-- Opening Marker --

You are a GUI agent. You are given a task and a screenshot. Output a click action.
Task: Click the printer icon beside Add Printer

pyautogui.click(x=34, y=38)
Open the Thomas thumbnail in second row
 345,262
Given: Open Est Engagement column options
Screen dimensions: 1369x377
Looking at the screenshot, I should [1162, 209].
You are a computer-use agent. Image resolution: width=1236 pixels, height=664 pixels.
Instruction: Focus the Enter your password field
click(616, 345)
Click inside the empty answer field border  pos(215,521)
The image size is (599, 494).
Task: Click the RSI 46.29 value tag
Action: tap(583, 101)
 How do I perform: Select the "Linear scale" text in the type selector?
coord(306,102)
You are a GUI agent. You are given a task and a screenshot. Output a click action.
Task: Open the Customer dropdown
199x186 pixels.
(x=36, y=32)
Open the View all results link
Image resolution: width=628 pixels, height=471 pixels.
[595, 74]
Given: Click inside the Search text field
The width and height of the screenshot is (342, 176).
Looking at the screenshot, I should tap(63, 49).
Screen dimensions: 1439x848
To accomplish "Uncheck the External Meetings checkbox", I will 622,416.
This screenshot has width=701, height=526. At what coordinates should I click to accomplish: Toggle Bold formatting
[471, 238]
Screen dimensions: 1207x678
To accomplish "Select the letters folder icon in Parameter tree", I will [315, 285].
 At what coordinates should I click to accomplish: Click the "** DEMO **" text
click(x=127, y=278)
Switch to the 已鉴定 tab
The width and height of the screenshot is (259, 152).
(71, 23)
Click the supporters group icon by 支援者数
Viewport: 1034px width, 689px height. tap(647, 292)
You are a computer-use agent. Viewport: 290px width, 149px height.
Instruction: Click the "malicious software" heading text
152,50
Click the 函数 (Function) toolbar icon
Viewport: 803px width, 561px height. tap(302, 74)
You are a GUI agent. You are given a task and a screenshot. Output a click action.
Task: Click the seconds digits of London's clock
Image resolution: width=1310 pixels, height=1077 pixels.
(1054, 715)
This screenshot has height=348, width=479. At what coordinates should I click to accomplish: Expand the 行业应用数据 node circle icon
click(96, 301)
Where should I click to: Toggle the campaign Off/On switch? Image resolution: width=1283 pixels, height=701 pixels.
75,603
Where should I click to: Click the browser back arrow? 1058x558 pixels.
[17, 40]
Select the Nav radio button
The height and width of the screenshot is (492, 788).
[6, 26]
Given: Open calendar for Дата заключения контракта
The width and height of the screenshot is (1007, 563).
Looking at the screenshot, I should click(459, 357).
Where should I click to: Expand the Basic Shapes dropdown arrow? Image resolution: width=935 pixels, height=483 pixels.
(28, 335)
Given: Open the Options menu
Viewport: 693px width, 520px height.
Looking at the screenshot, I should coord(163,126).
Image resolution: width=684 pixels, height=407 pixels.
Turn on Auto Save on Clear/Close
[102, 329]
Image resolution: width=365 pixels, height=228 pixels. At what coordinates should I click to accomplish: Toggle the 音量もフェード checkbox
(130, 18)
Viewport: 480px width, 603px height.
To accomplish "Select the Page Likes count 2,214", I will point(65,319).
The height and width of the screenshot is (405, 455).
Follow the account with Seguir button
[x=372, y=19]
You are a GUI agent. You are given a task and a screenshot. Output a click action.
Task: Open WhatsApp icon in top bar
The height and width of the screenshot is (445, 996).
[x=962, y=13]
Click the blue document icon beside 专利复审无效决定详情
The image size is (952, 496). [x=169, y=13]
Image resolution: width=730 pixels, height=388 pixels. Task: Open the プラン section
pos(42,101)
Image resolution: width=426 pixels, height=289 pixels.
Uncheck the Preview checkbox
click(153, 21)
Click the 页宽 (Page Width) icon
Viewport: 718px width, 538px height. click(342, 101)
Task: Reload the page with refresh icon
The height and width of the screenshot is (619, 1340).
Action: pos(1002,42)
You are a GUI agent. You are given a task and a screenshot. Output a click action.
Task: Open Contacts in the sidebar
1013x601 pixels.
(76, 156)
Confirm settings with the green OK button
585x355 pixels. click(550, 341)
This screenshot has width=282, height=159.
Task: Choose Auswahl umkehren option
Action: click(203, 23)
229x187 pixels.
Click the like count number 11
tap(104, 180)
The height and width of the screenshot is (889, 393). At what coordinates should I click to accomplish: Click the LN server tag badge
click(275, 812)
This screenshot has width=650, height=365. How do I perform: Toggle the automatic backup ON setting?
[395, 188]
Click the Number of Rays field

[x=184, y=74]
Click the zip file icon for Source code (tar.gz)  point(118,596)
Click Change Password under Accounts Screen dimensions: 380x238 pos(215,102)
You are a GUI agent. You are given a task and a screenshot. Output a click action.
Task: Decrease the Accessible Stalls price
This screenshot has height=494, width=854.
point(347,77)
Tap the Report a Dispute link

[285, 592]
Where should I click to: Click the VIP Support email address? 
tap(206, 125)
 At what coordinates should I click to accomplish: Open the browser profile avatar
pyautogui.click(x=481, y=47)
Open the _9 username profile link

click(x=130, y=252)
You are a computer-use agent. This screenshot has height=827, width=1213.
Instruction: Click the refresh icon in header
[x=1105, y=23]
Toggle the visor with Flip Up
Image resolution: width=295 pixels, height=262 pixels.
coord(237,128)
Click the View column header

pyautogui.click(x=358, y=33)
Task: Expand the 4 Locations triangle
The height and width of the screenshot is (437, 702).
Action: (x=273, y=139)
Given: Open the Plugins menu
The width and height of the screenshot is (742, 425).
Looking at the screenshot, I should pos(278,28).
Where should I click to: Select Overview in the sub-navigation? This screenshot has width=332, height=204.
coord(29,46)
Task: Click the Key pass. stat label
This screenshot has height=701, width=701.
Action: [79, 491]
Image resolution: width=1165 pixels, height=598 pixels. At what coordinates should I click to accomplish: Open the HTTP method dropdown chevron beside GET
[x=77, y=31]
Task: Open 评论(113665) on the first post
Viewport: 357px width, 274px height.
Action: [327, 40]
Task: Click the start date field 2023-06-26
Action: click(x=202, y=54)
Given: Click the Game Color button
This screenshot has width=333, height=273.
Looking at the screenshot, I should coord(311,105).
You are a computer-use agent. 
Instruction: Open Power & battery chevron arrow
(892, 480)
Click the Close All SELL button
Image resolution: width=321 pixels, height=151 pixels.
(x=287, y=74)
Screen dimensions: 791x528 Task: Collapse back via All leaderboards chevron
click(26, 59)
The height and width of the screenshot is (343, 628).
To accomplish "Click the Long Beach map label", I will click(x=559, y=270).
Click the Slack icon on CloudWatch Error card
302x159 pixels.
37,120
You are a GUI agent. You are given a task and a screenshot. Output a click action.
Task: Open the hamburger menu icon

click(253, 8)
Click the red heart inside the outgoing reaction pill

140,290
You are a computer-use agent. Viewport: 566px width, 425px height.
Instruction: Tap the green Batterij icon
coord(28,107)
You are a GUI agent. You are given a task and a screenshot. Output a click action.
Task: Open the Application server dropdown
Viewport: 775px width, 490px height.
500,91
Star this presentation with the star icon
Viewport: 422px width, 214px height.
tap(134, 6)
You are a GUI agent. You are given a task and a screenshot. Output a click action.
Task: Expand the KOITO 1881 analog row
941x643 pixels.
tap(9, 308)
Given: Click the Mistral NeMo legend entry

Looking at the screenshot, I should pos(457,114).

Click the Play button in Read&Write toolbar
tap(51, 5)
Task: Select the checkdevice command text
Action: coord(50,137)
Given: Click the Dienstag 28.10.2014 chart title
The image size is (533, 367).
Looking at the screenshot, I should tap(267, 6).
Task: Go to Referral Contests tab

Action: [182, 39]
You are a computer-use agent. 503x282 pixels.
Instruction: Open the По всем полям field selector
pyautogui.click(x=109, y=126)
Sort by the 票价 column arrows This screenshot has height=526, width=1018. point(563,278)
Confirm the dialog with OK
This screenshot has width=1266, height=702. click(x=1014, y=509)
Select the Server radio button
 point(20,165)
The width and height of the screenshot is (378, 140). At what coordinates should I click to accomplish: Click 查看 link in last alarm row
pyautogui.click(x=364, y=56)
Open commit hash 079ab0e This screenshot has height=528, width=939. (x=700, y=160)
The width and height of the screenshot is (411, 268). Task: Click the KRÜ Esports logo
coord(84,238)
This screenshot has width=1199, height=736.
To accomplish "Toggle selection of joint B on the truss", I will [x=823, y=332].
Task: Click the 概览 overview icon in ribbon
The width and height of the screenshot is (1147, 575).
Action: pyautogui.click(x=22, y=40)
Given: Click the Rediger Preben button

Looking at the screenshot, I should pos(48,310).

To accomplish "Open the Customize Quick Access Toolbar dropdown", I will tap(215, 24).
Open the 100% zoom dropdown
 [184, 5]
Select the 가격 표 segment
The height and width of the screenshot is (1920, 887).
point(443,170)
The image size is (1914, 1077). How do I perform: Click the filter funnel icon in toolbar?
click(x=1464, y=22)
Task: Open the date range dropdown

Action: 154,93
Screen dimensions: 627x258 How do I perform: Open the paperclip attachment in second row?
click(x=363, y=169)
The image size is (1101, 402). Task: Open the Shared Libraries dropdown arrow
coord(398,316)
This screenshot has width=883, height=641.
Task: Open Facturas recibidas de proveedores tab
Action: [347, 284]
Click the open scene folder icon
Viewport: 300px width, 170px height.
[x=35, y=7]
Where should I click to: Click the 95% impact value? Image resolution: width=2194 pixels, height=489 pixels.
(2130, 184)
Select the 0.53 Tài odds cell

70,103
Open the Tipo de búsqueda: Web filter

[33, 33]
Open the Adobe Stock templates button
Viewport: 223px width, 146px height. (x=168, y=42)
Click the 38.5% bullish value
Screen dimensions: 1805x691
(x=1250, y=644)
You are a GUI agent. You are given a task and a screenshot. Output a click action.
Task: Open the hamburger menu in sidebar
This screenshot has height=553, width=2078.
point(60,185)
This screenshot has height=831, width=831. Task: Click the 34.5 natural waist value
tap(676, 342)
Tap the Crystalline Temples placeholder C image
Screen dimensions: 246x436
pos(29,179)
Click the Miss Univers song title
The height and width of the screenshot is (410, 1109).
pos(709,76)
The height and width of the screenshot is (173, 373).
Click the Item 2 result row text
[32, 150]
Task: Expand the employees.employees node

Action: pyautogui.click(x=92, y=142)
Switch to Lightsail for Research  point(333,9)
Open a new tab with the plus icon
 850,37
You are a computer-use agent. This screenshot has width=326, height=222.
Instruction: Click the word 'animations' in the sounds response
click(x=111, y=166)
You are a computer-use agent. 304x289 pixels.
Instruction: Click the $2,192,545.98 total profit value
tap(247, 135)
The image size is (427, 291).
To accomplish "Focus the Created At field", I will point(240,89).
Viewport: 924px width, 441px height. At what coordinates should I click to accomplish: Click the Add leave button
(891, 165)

-- Closing Marker --

== Assigned task ==
Exactly as they appear, please write out the lines from the opening of the listing above down to the line containing "You are a computer-use agent. Image", with both end lines included.

== Output ==
You are a GUI agent. You are given a task and a screenshot. Output a click action.
Task: Click the printer icon beside Add Printer

pyautogui.click(x=34, y=38)
Open the Thomas thumbnail in second row
 345,262
Given: Open Est Engagement column options
Screen dimensions: 1369x377
Looking at the screenshot, I should [1162, 209].
You are a computer-use agent. Image resolution: width=1236 pixels, height=664 pixels.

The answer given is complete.